Employment was the goal in the early 1990s, when Grand Casinos Inc. Managing Partner Lyle Berman worked with the Mille Lacs Band of Ojibwe in developing hotel resorts in Hinckley and Mille Lacs, Minnesota.
“Berman had somebody high on the organization chart whose sole responsibility was to get tribal people trained to run the operation,” says a tribal official who requested anonymity. “It worked.
“If there was a tribal member who wanted a job and could pass the regulatory background investigation, they worked for us. Most of the managers also were native.”

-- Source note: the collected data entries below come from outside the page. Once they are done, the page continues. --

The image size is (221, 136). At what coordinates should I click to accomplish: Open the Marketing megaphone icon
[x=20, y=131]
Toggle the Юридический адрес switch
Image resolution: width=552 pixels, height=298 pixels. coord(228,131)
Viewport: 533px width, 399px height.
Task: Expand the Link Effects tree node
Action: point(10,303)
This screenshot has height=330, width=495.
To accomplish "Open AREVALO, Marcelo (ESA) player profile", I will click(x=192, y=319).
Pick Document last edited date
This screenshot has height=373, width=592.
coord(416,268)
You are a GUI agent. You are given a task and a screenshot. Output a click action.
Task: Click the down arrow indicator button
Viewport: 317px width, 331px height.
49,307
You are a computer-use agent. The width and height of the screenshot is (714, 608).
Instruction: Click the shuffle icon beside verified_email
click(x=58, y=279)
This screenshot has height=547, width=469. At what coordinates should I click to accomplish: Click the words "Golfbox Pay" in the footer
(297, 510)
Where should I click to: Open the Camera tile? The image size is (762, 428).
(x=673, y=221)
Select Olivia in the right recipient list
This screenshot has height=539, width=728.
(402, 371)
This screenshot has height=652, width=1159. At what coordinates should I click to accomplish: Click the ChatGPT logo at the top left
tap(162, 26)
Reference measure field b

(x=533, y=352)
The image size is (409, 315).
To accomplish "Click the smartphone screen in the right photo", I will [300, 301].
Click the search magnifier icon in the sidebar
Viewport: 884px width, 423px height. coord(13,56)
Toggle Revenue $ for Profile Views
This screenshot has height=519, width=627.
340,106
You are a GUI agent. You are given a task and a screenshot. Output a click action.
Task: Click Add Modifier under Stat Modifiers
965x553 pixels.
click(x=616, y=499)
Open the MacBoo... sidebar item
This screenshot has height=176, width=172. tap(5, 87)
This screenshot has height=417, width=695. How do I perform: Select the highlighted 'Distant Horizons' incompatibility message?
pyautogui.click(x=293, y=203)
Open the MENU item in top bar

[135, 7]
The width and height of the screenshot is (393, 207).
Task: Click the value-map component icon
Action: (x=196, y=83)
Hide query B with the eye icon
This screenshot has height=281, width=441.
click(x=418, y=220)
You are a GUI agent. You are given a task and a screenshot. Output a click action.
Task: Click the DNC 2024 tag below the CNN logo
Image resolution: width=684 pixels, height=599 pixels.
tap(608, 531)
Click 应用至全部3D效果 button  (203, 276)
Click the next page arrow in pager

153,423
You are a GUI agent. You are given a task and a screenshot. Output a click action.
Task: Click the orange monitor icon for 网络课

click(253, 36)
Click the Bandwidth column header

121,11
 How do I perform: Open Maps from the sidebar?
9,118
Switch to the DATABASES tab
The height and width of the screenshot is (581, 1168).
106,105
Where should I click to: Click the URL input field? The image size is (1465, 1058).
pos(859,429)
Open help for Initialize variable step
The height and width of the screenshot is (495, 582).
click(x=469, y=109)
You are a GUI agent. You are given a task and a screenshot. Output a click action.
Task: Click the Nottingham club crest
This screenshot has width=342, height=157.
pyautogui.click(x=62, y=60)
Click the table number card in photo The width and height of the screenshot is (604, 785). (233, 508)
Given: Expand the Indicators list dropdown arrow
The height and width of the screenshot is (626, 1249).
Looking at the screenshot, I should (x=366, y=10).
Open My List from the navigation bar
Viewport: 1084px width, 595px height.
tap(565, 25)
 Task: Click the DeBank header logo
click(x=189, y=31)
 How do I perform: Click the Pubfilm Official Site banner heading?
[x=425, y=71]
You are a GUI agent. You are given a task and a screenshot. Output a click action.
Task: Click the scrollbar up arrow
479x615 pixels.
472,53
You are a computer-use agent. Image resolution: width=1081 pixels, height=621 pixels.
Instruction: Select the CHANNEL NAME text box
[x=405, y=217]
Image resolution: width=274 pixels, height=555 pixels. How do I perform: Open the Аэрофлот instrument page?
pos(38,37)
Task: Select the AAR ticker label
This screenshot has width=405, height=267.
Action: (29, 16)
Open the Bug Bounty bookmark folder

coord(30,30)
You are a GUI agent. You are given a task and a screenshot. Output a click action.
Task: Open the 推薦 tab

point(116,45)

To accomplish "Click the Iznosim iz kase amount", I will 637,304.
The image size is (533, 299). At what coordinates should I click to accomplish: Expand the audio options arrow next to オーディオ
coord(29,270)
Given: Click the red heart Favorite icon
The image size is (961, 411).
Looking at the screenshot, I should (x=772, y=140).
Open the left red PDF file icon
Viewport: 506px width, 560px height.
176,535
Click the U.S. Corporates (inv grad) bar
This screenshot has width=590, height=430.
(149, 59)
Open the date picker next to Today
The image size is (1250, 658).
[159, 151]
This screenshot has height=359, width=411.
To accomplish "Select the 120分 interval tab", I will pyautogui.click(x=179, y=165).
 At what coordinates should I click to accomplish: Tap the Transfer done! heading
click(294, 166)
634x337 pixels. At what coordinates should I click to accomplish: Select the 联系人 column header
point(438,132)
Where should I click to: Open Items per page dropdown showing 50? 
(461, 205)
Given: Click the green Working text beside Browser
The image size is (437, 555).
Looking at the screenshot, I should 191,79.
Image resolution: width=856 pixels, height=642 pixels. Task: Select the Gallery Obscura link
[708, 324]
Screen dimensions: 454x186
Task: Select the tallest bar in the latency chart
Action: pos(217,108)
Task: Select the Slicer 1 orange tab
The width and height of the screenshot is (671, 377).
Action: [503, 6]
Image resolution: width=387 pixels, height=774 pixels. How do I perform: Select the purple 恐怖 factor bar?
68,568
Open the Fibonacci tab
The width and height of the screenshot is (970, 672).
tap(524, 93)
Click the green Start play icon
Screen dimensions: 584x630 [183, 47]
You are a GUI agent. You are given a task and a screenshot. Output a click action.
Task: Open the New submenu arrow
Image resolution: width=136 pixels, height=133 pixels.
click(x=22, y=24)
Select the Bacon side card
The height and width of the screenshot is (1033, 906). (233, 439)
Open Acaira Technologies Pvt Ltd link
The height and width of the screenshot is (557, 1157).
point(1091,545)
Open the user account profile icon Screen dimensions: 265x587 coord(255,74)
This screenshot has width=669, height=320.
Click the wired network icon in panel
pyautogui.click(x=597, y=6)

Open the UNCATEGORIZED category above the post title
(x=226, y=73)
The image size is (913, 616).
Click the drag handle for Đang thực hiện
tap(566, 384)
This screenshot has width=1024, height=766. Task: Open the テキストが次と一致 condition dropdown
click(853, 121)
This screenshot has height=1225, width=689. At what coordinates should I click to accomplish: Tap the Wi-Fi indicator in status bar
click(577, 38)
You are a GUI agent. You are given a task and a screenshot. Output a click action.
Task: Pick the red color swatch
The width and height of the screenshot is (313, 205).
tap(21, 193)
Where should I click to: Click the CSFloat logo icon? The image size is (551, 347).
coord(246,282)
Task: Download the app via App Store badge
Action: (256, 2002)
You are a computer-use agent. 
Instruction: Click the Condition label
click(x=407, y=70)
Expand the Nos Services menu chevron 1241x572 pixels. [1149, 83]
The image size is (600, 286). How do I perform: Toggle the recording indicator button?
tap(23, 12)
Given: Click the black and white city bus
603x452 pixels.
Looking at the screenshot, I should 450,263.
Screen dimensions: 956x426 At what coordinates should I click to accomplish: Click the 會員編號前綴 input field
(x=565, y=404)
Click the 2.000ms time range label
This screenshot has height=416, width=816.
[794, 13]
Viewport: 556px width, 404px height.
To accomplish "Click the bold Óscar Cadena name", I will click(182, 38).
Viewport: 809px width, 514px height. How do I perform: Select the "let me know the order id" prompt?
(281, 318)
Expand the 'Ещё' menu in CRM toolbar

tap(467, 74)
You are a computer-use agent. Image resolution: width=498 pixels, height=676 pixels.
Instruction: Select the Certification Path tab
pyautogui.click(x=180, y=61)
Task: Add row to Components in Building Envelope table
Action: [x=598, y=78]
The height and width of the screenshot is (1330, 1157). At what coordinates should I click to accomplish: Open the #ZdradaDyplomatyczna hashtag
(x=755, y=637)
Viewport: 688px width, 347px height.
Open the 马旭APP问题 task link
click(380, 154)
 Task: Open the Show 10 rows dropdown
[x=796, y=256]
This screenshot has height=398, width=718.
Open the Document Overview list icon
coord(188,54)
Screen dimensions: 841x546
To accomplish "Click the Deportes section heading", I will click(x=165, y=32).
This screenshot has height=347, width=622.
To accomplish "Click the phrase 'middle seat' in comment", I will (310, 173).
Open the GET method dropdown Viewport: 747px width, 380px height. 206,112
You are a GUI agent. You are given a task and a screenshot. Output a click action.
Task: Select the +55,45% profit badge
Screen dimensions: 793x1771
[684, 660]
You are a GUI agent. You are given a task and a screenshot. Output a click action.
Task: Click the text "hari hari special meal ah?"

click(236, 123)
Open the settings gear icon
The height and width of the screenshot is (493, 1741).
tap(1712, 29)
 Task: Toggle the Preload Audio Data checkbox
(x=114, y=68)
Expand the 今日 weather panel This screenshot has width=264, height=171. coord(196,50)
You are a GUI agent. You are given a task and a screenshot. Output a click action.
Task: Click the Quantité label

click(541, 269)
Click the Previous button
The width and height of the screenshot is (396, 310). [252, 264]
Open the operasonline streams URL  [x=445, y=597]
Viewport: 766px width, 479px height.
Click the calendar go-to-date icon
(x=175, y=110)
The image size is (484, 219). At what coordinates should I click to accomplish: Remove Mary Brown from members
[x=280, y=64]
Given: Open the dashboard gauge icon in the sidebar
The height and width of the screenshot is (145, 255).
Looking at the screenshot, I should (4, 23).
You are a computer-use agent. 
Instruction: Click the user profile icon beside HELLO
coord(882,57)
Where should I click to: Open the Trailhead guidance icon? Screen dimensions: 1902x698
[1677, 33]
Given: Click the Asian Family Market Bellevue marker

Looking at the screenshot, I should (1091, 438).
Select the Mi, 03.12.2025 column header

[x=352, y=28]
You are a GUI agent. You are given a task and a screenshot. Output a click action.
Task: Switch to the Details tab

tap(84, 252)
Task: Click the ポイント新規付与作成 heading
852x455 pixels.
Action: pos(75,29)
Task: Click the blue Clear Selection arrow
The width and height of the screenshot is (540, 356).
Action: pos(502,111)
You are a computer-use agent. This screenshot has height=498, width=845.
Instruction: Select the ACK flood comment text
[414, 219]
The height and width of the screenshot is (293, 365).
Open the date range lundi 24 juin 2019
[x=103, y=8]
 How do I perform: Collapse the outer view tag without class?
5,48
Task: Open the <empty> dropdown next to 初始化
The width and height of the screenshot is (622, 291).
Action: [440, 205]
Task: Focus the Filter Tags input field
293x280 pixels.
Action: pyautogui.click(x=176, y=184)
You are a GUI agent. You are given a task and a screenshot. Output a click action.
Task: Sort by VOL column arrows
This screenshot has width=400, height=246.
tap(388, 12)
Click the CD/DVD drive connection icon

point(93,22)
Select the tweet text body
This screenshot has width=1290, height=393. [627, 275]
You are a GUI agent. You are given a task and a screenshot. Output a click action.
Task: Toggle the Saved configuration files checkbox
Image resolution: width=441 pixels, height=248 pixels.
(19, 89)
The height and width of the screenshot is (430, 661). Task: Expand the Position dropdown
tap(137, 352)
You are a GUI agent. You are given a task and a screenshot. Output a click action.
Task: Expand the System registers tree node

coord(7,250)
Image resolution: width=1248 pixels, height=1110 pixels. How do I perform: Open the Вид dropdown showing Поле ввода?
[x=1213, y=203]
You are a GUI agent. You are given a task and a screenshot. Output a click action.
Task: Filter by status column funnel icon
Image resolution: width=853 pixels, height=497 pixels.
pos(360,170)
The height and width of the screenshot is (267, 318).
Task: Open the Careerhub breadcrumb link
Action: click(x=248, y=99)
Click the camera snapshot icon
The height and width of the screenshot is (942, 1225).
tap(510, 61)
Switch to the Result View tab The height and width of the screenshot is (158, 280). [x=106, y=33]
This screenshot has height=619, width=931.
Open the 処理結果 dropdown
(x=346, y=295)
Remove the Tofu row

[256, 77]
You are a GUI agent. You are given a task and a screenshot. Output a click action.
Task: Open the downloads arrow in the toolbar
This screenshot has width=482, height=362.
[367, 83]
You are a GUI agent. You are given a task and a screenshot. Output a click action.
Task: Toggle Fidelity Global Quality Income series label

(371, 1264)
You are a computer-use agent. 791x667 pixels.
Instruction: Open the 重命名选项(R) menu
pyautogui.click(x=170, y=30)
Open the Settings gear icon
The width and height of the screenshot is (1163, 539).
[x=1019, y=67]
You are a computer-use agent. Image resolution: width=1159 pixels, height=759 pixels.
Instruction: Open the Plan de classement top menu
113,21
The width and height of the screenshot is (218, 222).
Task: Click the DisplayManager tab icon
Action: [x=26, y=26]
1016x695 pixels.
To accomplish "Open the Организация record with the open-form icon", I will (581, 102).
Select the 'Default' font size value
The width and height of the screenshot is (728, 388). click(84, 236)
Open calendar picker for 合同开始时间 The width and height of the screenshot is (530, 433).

If there is a barrier to tribal employment, it’s the fact many Native Americans are victims of generational poverty and lack skills and a work ethic.
“Having access to a job doesn’t necessarily cure those things that are keeping people from their own self-determination,” Karen Diver, former chairwoman of the Fond du Lac Band of Lake Superior Chippewa, told MinnPost.com.
“When you have multiple generations in one family who have suffered hardship and all of the resulting social ills that come from poverty and oppression, it is really going to take more than one generation to make them better.”
Extensive training was necessary for many newly hired Navajos, a job that fell to experienced people such as Landavazo, who taught table games.
“There were a lot of people in hotel and food service jobs,” she says. “But most of the Navajo applicants and management were brand new to the casino industry. They were highly motivated.”
“I saw pride on their faces that I’ve never seen before,” a Navajo executive says of recent hires at the casino, many of whom are expected to quickly move up the ranks.
“If you put those people in those roles, and allow them to grow, they’re going to grow.”
Landavazo learned firsthand the importance of giving Navajos the resources to provide for their families.
“I was able to help provide for my siblings and other families in need,” she says. “It helped stabilize the community.”